*** ENTRIES SHOWN ***
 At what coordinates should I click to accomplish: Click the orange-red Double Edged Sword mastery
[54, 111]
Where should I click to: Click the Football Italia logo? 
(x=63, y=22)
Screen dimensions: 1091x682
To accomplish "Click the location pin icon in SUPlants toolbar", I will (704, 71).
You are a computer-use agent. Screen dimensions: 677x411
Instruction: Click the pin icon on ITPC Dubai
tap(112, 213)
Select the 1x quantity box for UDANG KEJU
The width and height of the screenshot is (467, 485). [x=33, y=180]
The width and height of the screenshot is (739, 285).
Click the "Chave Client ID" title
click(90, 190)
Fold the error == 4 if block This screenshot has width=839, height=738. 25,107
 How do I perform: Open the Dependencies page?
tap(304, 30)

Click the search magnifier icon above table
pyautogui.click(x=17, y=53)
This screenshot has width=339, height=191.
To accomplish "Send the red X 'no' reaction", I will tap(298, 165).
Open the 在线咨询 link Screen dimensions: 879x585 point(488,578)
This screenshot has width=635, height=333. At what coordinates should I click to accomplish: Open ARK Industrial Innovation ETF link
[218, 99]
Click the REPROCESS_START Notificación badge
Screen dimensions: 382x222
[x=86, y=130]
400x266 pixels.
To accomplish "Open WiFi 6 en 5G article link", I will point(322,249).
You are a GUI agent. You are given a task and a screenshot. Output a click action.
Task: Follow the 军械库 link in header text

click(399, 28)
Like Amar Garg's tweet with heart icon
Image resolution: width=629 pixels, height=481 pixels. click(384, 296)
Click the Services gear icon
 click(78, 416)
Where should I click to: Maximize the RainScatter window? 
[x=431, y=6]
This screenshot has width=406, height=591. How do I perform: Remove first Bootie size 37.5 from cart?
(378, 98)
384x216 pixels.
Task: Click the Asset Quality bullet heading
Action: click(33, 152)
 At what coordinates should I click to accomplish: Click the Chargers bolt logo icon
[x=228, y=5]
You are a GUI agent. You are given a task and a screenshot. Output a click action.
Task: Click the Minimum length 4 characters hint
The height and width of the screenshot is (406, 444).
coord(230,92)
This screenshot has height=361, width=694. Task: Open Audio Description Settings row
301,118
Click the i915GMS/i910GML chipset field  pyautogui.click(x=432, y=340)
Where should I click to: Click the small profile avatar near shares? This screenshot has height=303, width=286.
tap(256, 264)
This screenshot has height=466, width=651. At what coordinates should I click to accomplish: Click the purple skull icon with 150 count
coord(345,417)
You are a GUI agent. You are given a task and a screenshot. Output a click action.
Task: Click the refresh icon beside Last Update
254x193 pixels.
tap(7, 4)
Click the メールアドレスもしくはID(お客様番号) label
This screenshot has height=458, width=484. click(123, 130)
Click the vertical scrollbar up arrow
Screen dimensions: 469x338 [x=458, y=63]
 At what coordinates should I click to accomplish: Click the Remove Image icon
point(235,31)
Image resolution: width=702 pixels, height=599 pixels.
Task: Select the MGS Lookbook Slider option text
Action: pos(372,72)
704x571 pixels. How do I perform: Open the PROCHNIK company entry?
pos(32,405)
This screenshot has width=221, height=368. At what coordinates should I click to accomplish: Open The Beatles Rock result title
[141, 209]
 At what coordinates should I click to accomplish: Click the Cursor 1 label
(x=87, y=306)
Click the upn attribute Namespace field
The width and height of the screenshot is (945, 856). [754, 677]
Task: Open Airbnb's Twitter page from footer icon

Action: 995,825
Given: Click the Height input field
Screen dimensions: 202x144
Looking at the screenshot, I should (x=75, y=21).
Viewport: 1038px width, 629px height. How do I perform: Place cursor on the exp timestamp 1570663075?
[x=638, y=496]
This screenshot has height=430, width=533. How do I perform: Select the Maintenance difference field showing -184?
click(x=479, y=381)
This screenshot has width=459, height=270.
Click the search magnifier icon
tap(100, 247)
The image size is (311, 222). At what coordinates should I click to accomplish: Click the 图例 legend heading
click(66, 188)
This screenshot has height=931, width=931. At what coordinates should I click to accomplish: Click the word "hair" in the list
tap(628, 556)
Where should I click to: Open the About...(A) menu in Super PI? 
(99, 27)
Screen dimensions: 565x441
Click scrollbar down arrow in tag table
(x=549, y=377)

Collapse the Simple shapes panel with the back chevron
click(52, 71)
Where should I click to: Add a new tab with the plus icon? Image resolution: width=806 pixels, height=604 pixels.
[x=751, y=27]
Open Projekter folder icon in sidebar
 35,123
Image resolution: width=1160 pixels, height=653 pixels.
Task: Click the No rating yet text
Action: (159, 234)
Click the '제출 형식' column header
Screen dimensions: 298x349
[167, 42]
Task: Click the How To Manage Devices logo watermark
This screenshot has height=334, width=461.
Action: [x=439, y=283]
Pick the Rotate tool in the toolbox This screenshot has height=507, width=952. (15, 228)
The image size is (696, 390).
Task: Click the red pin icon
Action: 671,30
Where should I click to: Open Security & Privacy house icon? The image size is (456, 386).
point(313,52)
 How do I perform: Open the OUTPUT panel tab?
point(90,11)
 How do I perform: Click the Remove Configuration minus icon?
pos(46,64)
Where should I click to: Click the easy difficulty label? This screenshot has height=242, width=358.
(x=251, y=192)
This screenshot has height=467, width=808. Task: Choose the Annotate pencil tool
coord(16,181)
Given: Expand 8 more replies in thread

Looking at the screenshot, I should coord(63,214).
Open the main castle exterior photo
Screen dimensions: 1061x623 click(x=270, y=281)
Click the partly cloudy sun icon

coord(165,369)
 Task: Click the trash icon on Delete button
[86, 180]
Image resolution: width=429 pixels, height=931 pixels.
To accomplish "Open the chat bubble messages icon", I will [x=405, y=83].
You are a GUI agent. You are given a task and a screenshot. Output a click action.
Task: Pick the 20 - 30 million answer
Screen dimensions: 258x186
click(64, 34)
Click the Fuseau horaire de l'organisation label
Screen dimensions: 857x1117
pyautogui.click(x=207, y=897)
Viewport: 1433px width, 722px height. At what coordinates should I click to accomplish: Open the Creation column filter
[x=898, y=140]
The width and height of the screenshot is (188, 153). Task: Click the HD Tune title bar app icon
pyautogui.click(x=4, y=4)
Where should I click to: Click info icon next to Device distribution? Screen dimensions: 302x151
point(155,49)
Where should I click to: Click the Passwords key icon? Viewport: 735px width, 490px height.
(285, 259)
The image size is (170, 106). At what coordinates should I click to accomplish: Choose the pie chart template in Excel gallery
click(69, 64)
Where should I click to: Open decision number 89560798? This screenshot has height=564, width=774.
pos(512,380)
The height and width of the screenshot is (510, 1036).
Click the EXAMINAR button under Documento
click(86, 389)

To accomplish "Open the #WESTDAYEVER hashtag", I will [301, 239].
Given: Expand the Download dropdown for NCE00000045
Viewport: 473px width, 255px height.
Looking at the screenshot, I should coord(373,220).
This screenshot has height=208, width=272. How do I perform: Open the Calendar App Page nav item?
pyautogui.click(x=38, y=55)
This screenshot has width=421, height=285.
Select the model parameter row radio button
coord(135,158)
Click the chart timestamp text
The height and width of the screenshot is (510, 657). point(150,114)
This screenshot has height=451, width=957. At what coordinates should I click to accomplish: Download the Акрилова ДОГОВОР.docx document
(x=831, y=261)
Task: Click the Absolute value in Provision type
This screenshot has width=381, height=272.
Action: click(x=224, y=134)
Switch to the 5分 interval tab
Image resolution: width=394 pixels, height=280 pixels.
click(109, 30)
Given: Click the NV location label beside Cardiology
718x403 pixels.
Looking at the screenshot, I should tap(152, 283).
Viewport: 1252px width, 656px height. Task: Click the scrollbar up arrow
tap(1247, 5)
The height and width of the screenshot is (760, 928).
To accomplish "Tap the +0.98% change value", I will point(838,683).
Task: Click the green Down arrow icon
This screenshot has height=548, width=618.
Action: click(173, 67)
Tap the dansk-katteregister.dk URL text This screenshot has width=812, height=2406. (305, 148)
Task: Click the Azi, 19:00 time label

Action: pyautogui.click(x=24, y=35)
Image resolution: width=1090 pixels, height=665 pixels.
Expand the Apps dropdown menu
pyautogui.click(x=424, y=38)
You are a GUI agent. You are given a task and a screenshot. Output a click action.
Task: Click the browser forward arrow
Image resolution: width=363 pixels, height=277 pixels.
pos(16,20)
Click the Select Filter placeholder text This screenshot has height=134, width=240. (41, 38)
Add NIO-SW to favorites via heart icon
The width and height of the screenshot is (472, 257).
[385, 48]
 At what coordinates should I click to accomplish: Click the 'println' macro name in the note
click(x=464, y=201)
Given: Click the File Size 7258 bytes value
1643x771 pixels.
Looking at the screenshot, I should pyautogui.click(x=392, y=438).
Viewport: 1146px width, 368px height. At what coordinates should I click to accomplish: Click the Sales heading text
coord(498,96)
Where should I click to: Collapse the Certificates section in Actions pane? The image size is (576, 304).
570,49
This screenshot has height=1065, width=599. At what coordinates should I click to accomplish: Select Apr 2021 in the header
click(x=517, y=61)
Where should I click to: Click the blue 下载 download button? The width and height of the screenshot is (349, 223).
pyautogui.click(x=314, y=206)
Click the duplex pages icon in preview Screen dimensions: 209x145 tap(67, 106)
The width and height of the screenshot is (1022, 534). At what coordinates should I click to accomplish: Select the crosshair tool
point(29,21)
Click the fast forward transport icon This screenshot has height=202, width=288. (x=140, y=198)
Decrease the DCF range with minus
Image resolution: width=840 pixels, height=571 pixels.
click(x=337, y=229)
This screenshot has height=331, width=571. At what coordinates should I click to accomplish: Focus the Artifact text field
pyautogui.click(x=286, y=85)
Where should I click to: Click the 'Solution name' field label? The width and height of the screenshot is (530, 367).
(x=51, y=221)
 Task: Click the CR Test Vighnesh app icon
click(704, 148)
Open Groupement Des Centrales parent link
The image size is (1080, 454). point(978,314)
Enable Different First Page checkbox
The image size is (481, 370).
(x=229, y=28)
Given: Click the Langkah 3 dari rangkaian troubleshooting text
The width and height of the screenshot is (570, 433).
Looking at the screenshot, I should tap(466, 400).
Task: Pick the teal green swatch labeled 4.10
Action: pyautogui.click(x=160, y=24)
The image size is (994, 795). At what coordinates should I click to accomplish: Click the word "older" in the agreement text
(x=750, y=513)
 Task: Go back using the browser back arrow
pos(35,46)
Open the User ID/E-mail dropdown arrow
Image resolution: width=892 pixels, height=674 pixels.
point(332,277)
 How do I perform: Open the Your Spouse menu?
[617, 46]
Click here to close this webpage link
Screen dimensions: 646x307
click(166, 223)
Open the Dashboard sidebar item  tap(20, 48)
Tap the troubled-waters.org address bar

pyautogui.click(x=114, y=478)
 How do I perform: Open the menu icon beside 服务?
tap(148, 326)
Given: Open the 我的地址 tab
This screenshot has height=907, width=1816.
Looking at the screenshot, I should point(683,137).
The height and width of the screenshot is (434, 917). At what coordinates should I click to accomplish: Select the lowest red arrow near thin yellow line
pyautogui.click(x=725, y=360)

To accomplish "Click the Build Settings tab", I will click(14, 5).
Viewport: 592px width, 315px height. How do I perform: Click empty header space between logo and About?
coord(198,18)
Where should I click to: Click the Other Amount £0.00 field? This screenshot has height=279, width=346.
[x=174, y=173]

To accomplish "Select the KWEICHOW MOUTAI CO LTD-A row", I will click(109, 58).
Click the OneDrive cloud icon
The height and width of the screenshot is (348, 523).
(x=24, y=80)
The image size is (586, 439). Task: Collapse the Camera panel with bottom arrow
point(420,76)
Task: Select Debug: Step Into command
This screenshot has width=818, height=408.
*** End of ENTRIES SHOWN ***
> [PROBLEM DETAILS] For each line above that contains the word "location", give the line as it is written.

> [ANSWER SECTION]
To accomplish "Click the location pin icon in SUPlants toolbar", I will (704, 71).
Given: Click the NV location label beside Cardiology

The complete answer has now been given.